Feeling like your partner doesn’t love you is one of the most difficult circumstances to face in a marriage. Knowing what steps to take next can be daunting.
Do you,
At Guy Stuff, we work with couples in this situation and get many questions from women, in particular asking, “How can I get my husband to love me again?”
Below is an inquiry from a woman wondering precisely that and my response.
If your relationship has been going through a lot of ups and downs, and arguments have become a regular thing, it might be hard to tell just how bad things have become. In all the busyness of life it’s easy for things to spiral downward unchecked, until one day one of you realizes you feel like the love is completely gone.
Just ask Alissa.
Reader Question:
How can I get my husband to love me again? He told me 5 months ago he wanted a divorce and that he wasn’t in love with me anymore. He was going to leave after the holidays. They came and went, and he stayed. He was going to leave in February, then it was eventually, and now it is after our daughter graduates. He asked me to attend his family's Easter dinner but still insisted he was done. I am not sure that he is, and that is why he hasn’t left even when I told him to. He won’t do counseling and doesn’t talk about his feelings. I feel he must still feel something if he hasn’t left or filed for divorce. I think my husband is having a midlife crisis and doesn’t know what he is doing. Is it too late to try and save my marriage and get my husband to love me again?” –Alissa
Alissa is in a far too common situation, especially during the middle years of life.
Her concern that her husband may be having a midlife crisis is a valid one. Still, it’s not the only possible explanation for what’s going on.
My Answer:
“How can I get my husband to love me again?” is a question I hear from women a lot.
First, we must remember that we can't ‘make’ another person do anything. A good phrase to remember is, “You can lead a horse to water, but you can’t make him drink.”
This is a hard truth to accept when you love someone, and they don’t love you back. However, fighting this truth just makes things worse.
Second, accepting your partner’s words is hard when their behavior is inconsistent and contradictory.
If your husband really isn’t in love with you anymore and is “done,” as he’s told you, then you’re right, it doesn’t make sense that he hasn’t left.
The reason he hasn’t is likely just as you suspect - he’s confused about what he wants and should do.
You may not be able to 'make' him love you, but you certainly can do some work to try to rekindle the feelings that brought you together in the first place. The best way to get your husband to love you again is by drawing (attracting) him back to you, not forcing him to love you.

● **Data under study**:

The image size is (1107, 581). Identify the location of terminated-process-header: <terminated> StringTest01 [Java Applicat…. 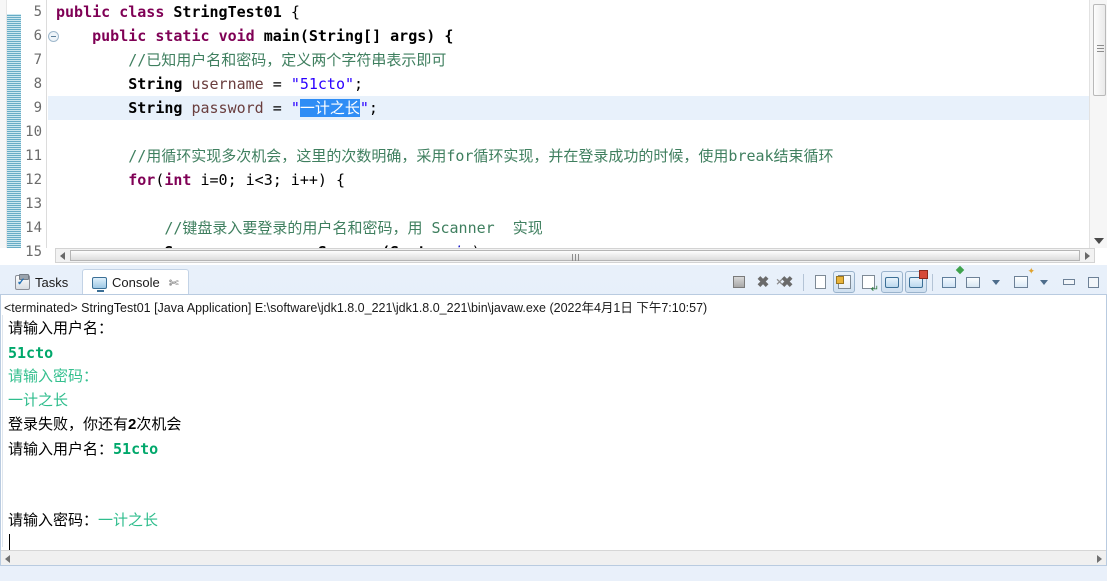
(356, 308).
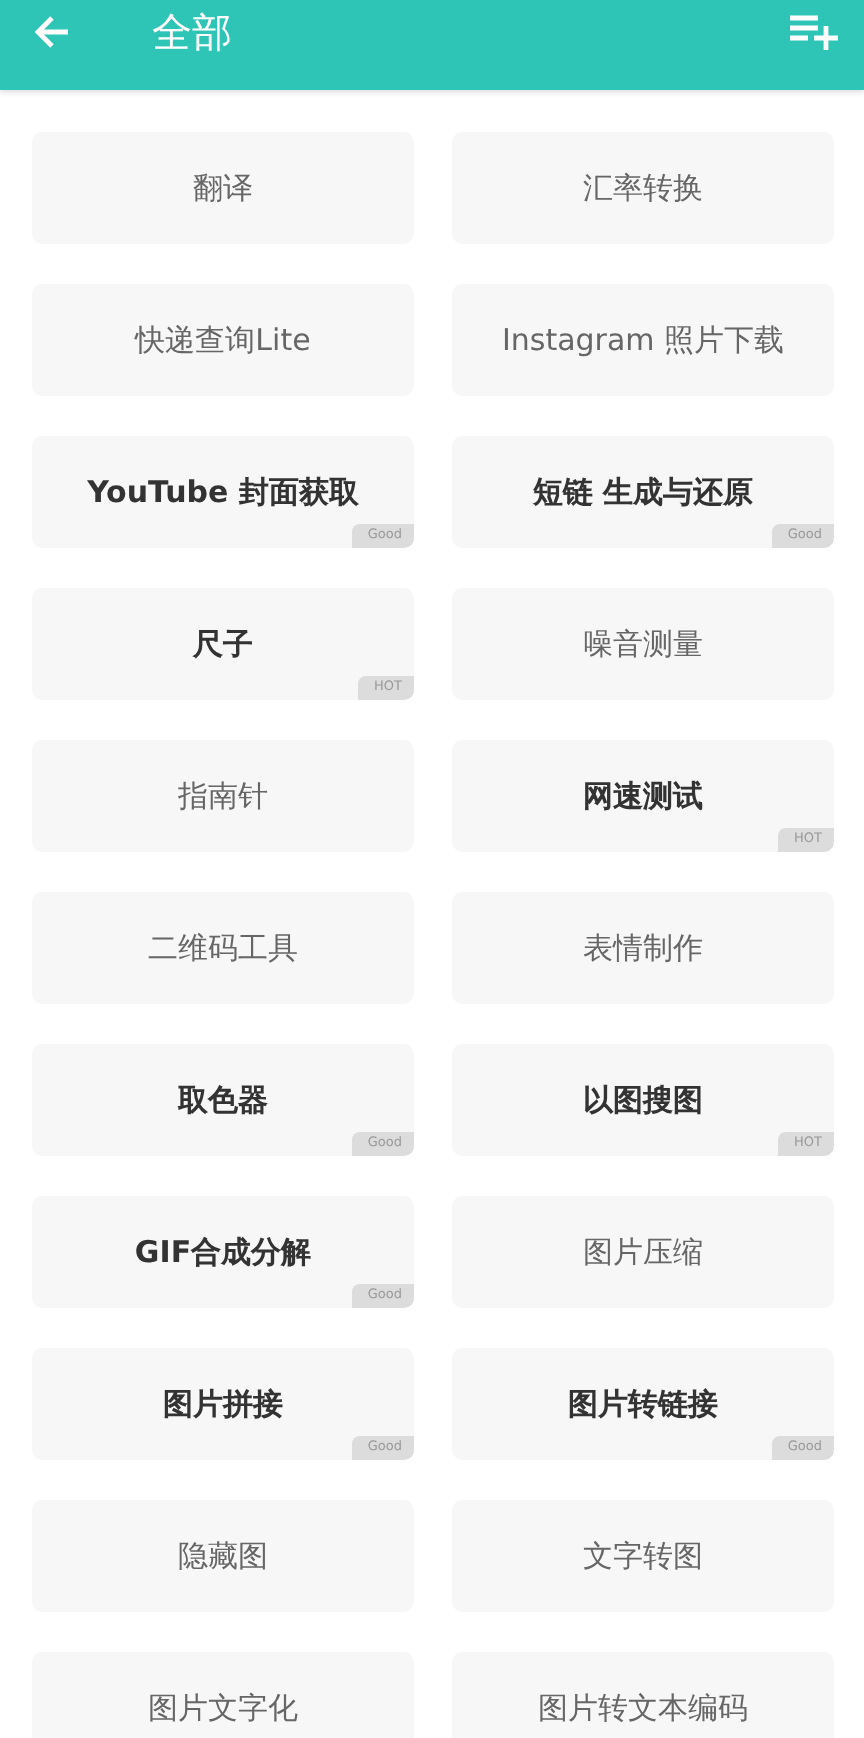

==

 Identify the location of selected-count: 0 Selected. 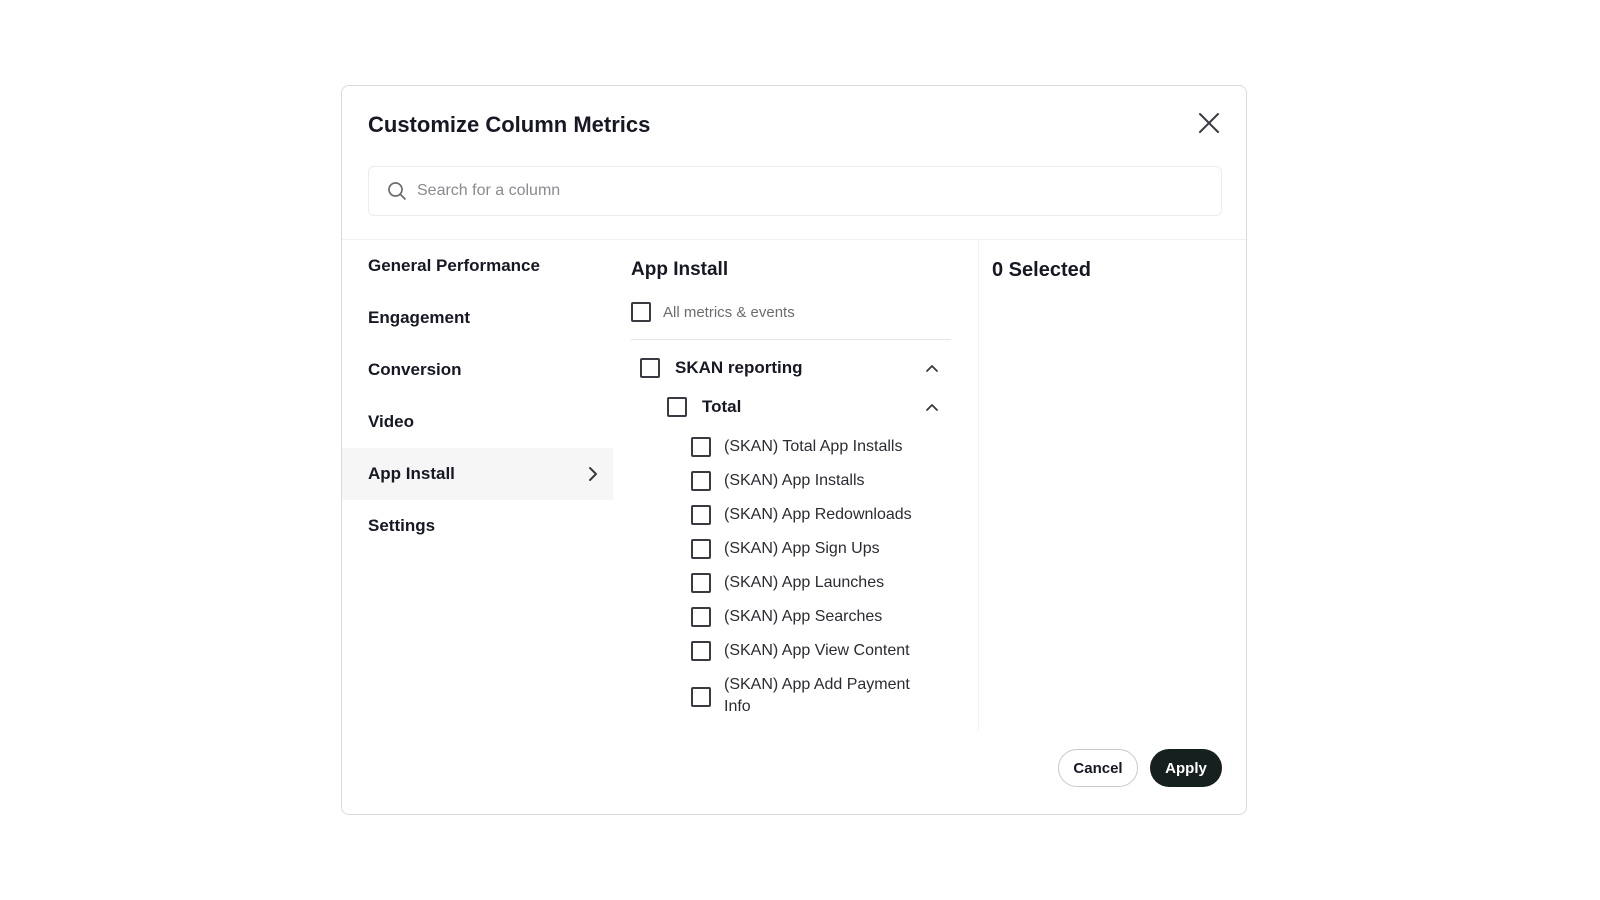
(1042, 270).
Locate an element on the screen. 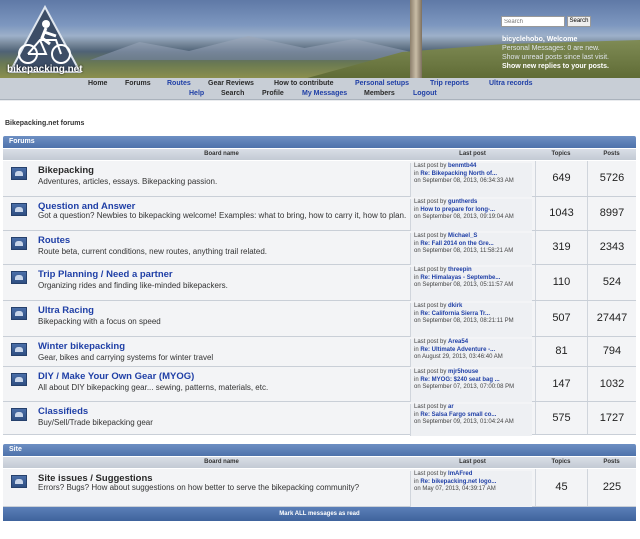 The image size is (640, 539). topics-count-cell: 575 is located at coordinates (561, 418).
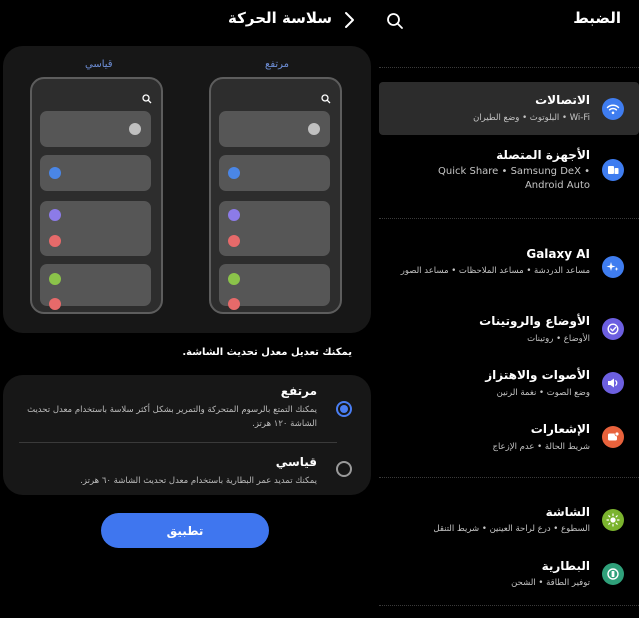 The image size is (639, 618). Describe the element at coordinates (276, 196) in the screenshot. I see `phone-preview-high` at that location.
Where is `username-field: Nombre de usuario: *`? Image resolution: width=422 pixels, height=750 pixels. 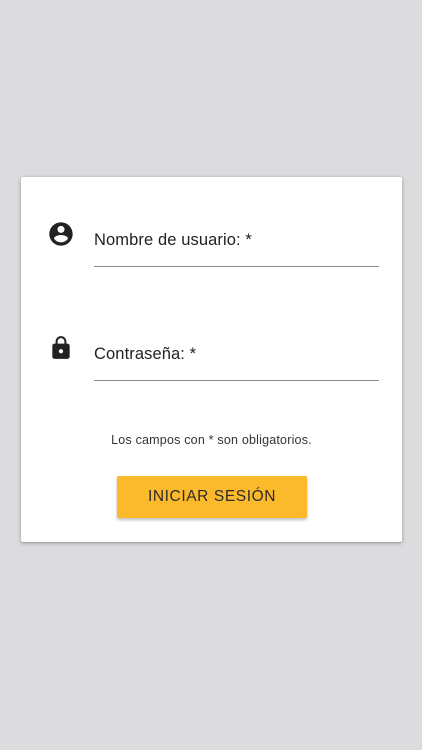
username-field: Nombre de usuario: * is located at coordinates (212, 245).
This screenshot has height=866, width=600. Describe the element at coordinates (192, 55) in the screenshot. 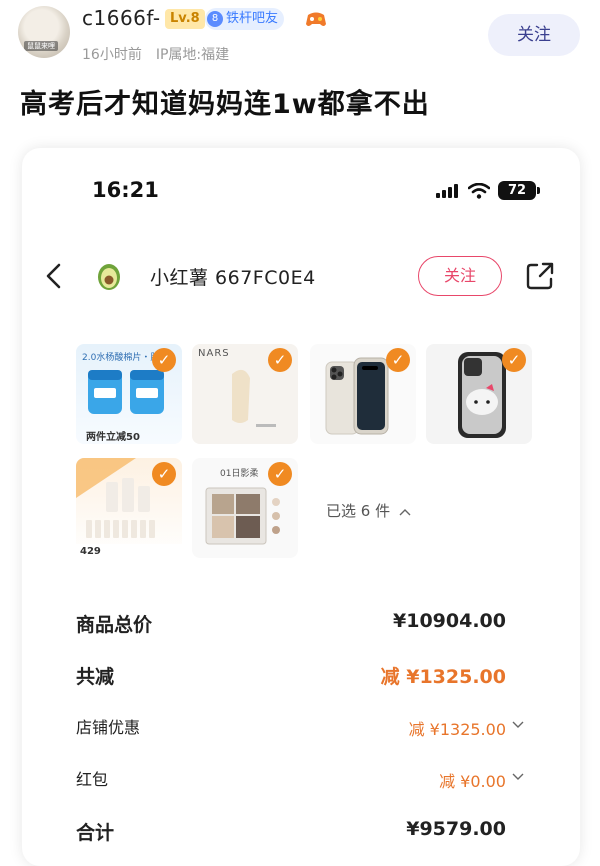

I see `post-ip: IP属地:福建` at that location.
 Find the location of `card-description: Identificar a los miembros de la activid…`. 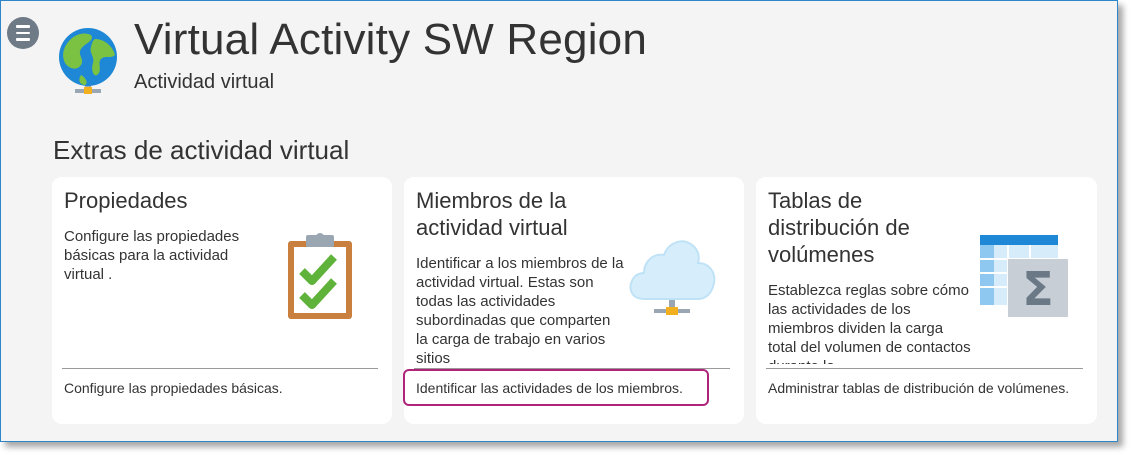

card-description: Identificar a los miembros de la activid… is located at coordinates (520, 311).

==

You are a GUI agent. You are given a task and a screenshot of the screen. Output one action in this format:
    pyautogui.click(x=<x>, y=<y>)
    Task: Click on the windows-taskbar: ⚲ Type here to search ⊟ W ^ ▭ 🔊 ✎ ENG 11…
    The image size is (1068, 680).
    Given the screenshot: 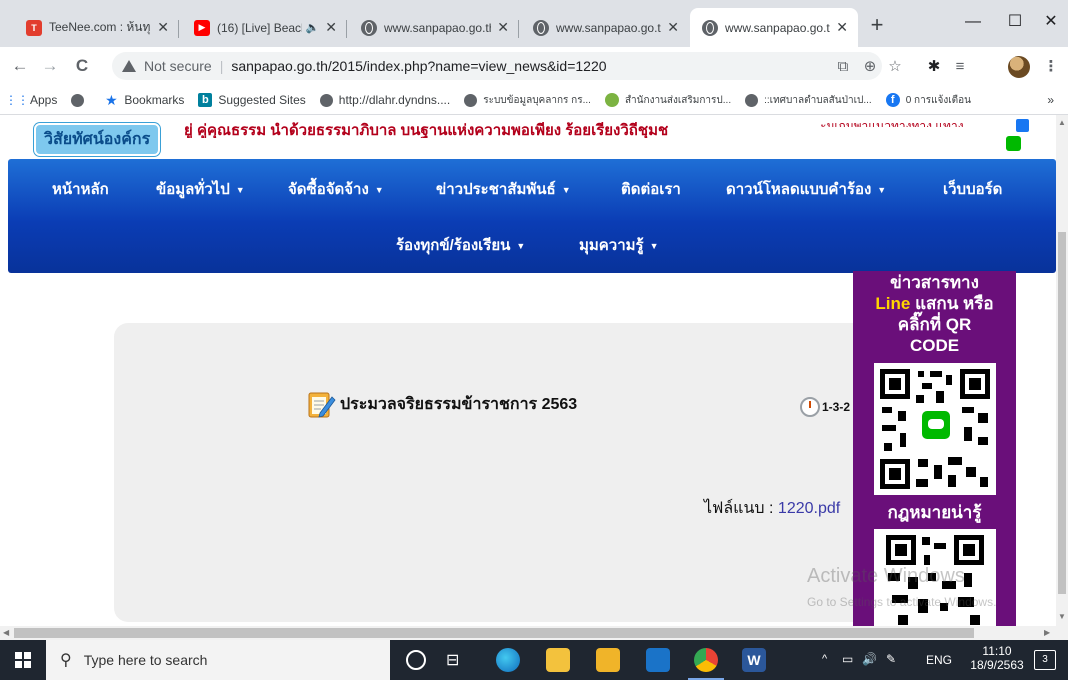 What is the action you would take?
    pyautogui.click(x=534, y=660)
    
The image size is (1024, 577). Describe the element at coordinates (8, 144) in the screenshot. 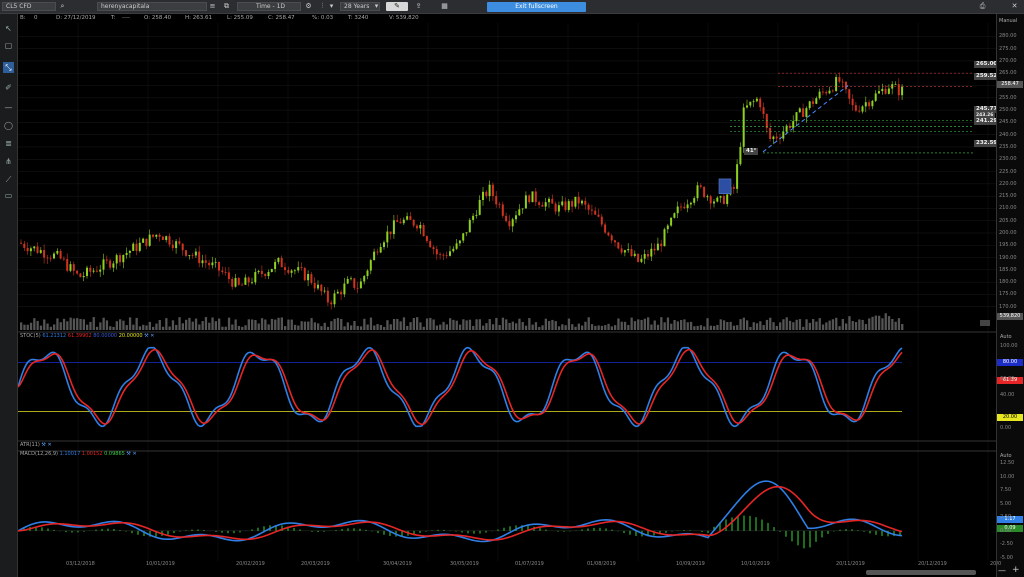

● **Work instructions**:
[1] Answer these questions using the marriage advice text:
(a) How long ago did Alissa's husband tell her he wanted a divorce?
(b) Which family event did he ask her to attend?
(c) What does the response call the best way to get a husband to love you again?
[2] Copy the stretch of the marriage advice text from "Her concern that" through "inconsistent and contradictory." word for word.

● **Answers to the problems**:
[1]
(a) Five months ago.
(b) His family's Easter dinner.
(c) Drawing (attracting) him back to you, not forcing him to love you.

[2]
Her concern that her husband may be having a midlife crisis is a valid one. Still, it’s not the only possible explanation for what’s going on.
My Answer:
“How can I get my husband to love me again?” is a question I hear from women a lot.
First, we must remember that we can't ‘make’ another person do anything. A good phrase to remember is, “You can lead a horse to water, but you can’t make him drink.”
This is a hard truth to accept when you love someone, and they don’t love you back. However, fighting this truth just makes things worse.
Second, accepting your partner’s words is hard when their behavior is inconsistent and contradictory.